Task description:
Restate the full listing word for word; images stay out of it.

Input:
_ _ _

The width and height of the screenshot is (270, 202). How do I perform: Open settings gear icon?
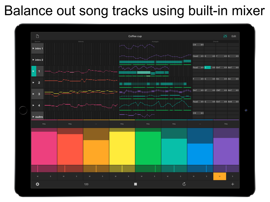pyautogui.click(x=37, y=184)
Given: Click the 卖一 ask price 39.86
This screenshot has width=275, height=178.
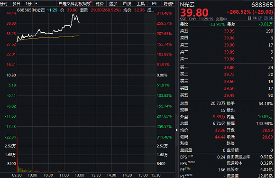Looking at the screenshot, I should click(x=229, y=59).
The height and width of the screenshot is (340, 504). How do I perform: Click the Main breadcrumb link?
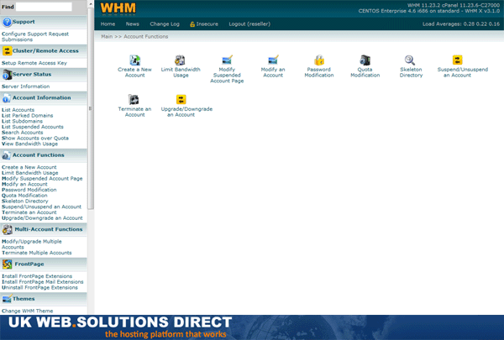pos(108,38)
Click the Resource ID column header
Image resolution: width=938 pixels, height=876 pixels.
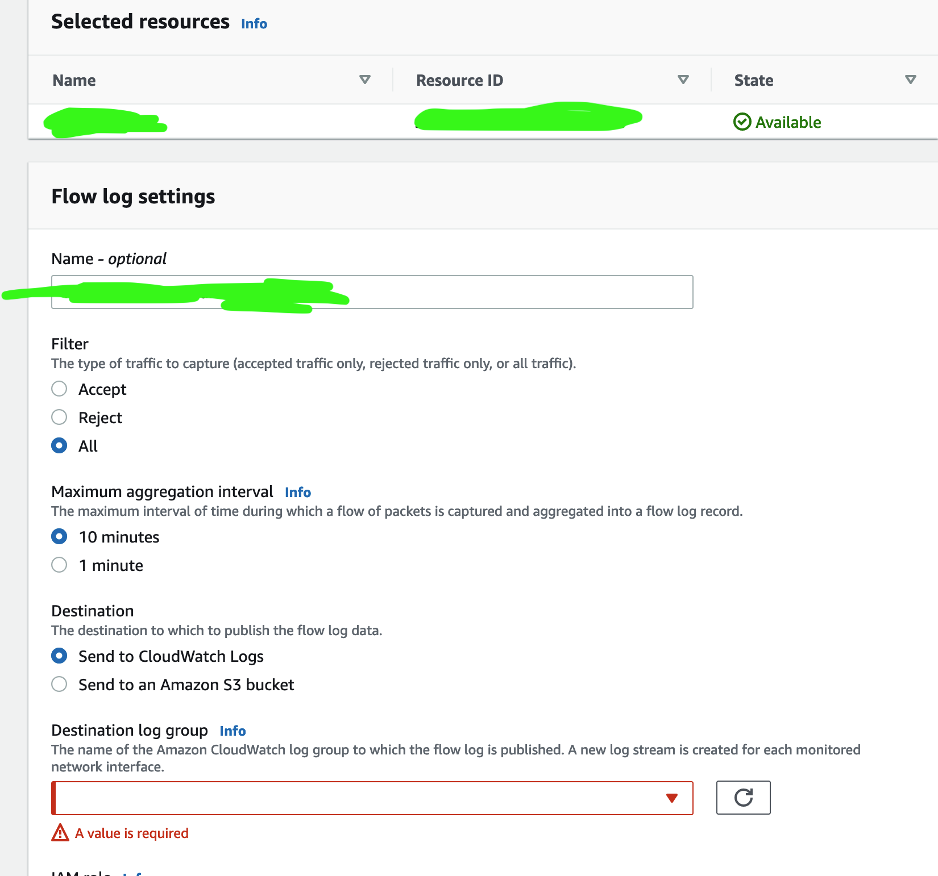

_ _ _

Answer for this exercise:
The width and height of the screenshot is (270, 202). How do I perform: Open settings gear icon?
pyautogui.click(x=37, y=184)
Given: Click the 卖一 ask price 39.86
This screenshot has width=275, height=178.
Looking at the screenshot, I should click(x=229, y=59).
The height and width of the screenshot is (340, 504). How do I perform: Click the Main breadcrumb link?
pos(108,38)
Click the Resource ID column header
Image resolution: width=938 pixels, height=876 pixels.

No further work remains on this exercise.